The reason why around one-third of individuals with this epilepsy syndrome still present seizures after surgical treatment has been a matter of debate⁶. Among other factors, it has been suggested that different patterns of neuronal cell loss within hippocampal subfields may be implicated in surgical results^6,7.

The aim of this study was to analyze retrospectively a series of 66 patients with TLE and MTS, as well as investigate the association of clinical data, patterns of HS and surgical prognosis.

METHODS

Subjects

Sixty-six consecutive patients, 33 men (50.0%), mean age 37±11.41 years, with medically refractory TLE with unilateral MTS on MRI, 36 (54.5%) with right- and 30 (45.5%) with left-hippocampal resections, were included in this study. Diagnosis was established according to previously reported clinical and electrographic characteristics². Patients who did not achieve seizure control despite of adequate use of at least two first-line antiepileptic drugs (AEDs), in mono or polytherapy, and up to toxic levels, were qualified as medically refractory. The study was approved by the Ethics Committee of our institution (CEP 2009/10) and informed consent was given from all patients.

Clinical features were retrospectively recorded according to a specific protocol developed for this study. Presence and age of initial precipitant insult (IPI) defined by Mathern et al.⁸, age at onset of habitual seizures, defined as the age at which habitual and recurrent seizures developed, as well as duration of epilepsy, were registered. The duration of epilepsy was defined as the interval between the age at onset of habitual seizures and the time of surgery. Average frequency of preoperative complex partial seizure per month and the mean number of generalized tonic-clonic seizures (GTCS) throughout lives, classified in > or <20, were also registered.

All patients had extensive presurgical evaluation including high-resolution 1.5T MRI (Siemens Somaton or Phillips Gyroscan equipment), prolonged non-invasive video-EEG recording and neuropsychological testing. All patients had clear MRI findings consistent with unilateral MTS, defined as variable degrees of HS (atrophy, increased T2 and decreased T1-weighted signal, and disrupted internal structure of the hippocampus), atrophy and signal alteration of amygdala and temporal pole on visual inspection of MRI pictures. Patients with unilateral MTS associated with additional abnormalities besides brain atrophy detected by visual inspection were excluded.
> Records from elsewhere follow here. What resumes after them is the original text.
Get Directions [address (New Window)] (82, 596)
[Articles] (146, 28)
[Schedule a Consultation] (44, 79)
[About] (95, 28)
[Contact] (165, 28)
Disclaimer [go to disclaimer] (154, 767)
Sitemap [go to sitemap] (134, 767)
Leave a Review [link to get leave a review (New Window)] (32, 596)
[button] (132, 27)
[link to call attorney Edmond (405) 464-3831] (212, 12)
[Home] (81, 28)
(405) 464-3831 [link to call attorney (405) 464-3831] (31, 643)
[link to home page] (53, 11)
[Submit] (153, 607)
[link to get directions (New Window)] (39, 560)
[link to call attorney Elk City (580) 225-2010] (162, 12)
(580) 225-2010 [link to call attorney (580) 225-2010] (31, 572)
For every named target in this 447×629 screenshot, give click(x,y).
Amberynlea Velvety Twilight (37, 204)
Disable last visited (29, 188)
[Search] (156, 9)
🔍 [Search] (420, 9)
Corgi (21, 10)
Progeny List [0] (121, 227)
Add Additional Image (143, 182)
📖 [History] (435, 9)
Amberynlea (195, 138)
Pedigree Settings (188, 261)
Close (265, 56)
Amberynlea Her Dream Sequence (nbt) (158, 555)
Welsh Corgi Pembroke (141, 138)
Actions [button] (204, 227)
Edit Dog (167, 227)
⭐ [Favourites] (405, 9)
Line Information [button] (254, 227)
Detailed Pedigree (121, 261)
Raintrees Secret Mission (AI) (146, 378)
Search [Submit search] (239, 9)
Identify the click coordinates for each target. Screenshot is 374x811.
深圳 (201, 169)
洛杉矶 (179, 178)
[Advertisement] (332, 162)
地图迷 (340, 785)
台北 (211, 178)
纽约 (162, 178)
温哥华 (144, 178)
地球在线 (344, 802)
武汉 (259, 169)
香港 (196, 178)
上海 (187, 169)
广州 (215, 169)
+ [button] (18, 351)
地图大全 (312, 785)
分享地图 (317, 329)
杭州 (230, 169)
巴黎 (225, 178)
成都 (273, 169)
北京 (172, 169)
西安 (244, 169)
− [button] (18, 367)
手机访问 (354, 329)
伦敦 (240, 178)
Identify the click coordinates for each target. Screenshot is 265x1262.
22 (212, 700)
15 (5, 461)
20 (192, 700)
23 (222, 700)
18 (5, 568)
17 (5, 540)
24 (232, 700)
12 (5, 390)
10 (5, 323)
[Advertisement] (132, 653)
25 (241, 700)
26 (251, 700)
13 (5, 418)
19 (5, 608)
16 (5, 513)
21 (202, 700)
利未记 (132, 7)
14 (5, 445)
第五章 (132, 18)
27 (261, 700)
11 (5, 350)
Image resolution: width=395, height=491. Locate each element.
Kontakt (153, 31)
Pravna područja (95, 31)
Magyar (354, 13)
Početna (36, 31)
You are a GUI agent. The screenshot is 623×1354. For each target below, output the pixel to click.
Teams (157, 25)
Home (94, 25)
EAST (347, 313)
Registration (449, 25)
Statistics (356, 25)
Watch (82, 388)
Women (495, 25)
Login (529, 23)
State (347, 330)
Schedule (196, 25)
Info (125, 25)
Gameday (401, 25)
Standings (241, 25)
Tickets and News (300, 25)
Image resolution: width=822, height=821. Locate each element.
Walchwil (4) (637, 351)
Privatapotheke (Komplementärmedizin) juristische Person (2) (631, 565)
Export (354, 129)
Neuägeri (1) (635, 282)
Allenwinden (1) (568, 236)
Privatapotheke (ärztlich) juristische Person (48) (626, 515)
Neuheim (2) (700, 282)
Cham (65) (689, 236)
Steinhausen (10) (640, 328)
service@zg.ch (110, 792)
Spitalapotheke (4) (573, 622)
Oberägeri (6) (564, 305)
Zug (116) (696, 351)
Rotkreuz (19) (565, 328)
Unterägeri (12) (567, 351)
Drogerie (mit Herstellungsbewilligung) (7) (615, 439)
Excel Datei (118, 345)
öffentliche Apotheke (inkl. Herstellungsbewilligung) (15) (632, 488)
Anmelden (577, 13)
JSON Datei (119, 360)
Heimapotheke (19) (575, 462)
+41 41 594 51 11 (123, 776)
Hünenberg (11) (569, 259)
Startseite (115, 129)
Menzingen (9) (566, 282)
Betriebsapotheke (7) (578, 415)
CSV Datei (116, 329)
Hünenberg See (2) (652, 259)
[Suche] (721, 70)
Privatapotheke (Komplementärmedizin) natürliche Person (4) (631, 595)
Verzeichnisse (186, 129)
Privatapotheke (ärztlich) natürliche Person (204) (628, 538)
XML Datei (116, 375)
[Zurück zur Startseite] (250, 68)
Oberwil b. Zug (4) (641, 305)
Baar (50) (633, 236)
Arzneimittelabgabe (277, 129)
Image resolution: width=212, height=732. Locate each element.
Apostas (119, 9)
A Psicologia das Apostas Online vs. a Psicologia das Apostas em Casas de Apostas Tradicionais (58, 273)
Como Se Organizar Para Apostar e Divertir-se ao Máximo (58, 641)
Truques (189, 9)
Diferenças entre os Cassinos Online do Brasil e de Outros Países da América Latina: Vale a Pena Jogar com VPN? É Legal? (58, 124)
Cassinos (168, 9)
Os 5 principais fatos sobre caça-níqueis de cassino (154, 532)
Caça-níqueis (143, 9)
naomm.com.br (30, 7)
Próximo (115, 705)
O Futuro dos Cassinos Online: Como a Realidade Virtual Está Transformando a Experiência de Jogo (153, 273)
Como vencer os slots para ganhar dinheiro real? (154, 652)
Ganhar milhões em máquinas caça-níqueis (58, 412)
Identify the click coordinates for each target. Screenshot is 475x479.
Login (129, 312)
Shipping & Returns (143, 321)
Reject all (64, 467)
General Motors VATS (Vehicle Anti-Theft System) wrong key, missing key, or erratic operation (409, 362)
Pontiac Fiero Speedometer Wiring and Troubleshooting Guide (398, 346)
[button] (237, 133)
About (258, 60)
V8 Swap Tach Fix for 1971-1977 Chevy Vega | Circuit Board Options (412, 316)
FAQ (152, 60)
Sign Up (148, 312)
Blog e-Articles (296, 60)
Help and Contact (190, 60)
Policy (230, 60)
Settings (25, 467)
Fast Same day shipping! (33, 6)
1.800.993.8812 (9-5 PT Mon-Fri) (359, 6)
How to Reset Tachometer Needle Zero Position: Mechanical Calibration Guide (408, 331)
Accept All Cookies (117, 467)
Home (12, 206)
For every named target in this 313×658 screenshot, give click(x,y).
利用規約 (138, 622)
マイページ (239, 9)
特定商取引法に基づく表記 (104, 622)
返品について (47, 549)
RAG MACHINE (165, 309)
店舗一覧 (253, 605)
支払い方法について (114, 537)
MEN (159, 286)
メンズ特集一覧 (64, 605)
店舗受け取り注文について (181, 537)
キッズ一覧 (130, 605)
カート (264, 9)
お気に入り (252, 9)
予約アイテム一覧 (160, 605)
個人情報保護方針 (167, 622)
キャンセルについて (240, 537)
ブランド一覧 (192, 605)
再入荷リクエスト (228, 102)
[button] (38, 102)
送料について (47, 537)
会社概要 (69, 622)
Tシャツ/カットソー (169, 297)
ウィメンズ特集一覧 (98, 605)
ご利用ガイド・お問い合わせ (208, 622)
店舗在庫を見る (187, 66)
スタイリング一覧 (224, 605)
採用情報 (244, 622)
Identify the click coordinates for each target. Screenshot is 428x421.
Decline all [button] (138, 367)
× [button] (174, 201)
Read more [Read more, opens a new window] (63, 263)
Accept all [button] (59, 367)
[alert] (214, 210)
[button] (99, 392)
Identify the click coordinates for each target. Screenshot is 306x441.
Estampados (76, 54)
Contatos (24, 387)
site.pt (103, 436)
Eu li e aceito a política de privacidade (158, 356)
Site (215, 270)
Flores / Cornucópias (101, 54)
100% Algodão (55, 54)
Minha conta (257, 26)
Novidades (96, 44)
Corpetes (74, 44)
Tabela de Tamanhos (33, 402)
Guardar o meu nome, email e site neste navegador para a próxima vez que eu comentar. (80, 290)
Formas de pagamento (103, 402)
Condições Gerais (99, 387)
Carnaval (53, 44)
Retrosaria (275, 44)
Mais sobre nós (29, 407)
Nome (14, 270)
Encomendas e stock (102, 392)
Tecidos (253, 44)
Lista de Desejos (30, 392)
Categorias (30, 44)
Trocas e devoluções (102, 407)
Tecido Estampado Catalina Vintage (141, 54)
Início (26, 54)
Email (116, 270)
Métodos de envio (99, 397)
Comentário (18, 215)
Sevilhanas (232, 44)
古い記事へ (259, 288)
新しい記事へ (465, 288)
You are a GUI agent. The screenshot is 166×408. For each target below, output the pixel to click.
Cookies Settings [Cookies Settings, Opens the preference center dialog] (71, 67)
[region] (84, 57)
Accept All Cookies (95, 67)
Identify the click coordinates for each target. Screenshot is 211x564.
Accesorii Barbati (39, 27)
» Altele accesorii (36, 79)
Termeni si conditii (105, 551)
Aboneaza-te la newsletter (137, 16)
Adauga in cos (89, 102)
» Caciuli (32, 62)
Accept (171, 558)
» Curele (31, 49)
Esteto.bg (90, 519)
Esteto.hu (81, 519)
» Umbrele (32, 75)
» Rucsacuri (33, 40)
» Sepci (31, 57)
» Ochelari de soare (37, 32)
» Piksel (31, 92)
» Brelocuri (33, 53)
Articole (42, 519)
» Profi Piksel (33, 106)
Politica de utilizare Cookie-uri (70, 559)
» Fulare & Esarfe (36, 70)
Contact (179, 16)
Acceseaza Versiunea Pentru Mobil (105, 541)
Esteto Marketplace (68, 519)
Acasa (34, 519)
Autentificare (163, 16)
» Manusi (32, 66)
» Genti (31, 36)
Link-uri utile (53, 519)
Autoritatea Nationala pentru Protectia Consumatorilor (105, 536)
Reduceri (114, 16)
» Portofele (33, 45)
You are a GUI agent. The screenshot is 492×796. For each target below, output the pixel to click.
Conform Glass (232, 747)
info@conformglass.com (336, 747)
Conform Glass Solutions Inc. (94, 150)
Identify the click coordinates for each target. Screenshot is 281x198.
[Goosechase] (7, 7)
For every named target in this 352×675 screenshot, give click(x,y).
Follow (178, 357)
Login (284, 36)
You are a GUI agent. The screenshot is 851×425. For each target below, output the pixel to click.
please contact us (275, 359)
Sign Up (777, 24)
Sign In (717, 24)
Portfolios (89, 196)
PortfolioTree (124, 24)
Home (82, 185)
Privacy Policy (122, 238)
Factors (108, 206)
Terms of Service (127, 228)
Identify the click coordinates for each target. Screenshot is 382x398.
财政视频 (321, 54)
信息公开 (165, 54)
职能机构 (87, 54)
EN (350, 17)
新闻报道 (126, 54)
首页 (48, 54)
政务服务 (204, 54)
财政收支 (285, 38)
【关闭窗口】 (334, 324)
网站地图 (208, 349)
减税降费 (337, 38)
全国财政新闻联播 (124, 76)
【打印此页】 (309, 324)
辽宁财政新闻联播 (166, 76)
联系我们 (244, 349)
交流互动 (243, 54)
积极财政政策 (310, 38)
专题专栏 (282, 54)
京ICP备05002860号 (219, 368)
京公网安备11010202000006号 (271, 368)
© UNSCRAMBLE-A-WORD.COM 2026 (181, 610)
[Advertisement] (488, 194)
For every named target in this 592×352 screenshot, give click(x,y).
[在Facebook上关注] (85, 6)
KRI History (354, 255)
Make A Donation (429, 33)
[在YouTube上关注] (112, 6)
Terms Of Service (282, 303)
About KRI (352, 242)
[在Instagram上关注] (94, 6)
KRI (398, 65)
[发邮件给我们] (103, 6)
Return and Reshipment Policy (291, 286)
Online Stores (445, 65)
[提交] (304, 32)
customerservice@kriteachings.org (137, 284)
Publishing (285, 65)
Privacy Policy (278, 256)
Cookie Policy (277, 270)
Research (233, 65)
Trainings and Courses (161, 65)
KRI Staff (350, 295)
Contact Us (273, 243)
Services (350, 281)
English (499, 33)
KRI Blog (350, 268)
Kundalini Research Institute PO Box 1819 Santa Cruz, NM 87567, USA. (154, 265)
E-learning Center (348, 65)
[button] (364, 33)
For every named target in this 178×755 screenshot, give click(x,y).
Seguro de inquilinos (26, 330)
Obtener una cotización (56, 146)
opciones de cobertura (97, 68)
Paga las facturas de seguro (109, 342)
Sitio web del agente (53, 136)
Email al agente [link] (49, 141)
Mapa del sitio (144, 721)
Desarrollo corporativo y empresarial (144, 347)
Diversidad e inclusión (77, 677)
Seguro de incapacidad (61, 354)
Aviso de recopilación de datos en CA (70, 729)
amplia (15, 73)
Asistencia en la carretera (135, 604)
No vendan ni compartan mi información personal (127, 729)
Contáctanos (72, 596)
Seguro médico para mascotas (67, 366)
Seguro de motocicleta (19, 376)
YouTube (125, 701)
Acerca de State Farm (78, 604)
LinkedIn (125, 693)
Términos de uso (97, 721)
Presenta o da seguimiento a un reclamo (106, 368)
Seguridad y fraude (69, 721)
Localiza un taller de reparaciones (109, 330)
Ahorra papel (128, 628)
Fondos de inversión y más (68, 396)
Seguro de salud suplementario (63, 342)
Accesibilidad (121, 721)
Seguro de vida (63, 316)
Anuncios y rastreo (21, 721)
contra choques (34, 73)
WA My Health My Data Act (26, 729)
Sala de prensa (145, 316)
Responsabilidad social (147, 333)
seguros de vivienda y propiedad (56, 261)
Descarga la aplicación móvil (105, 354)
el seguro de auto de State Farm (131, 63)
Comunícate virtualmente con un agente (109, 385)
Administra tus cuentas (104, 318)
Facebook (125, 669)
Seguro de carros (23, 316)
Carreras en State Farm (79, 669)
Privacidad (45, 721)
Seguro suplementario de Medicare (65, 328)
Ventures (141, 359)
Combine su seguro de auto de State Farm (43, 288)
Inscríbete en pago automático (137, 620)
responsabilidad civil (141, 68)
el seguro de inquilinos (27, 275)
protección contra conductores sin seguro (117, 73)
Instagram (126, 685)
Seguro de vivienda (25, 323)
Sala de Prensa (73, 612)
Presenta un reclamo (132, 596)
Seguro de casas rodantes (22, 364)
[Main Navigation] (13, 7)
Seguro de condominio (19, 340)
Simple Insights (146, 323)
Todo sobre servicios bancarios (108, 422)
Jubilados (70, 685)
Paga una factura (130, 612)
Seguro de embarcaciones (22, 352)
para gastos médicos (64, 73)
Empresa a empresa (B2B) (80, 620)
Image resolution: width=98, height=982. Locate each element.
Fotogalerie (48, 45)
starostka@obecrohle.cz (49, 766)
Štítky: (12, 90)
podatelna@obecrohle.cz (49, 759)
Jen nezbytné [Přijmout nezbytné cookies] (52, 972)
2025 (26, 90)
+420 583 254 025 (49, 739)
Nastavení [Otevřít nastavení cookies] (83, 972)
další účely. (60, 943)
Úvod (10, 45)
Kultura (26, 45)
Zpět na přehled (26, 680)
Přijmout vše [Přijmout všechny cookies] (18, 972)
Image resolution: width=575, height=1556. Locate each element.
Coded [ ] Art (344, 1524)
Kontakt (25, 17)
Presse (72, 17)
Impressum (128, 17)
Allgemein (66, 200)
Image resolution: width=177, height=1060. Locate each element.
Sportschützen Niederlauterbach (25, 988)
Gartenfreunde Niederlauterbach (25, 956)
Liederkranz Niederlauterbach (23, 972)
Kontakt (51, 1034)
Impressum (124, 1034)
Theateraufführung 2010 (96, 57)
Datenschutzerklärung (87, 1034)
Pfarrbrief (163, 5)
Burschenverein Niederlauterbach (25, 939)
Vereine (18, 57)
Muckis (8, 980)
Prolonged non-invasive video-EEG monitoring was performed on a 32-channel digital equipment (Biologic^® and Ceegraph^® software). Electrodes were placed according to the 1020 International System, plus intermediary temporal and sphenoidal electrodes. In order to record ictal events, AEDs were tapered off or completely withdrew at physician's discretion. The frequency and location of interictal epileptiform discharges were visually assessed on 5-minute EEG samples per hour, 24 hours per day, and ictal EEG recordings were also analyzed.

When concordant data was obtained in this evaluation, including neuropsychological assessment, a surgical resection was performed. Surgical procedure consisted on a resection of 3.5 cm of temporal neocortex from temporal pole on dominant hemisphere (4.5 cm from the non-dominant) associated with a 3.5 cm resection of hippocampus and two-thirds of amygdala. All patients were followed-up for at least six months after surgery, and seizure control was defined according to Engel classification⁴.

Tissue preparation

The hippocampi of all patients were collected from the period of 2005 to 2011 from the archives of neuropathology, and those with less than three subfields or without CA1 and/or CA4 sectors represented in the tissue were excluded.

Five-mm-thick slices along the hippocampus anteroposterior axis were dissected, fixed overnight in 4% formalin and processed into liquid paraffin. A single block corresponding to the mid hippocampal body was selected from each case for histopathological examination⁹ and cut at 7 µm (Leica, Germany), expanded in hot water, mounted on slides coated with silane and air-dried at 56ºC overnight in an incubator. Two slides of each case were deparaffined in xylol and descending alcohol concentration. One was stained with hematoxylin and eosin (HE) for pathological diagnosis, and the other was submitted to an automated staining apparatus (Autostainer Link 48, Dako, USA) for NeuN immunohistochemistry (Chemicon, Temecula, USA, dilution 1:1000, pretreated in PT Link equipment, Dako, USA) and counterstaining with hematoxylin. All tissue specimens were qualitative and quantitative analyzed by two independently observes (AJ and RN) both in NeuN and HE stained slides.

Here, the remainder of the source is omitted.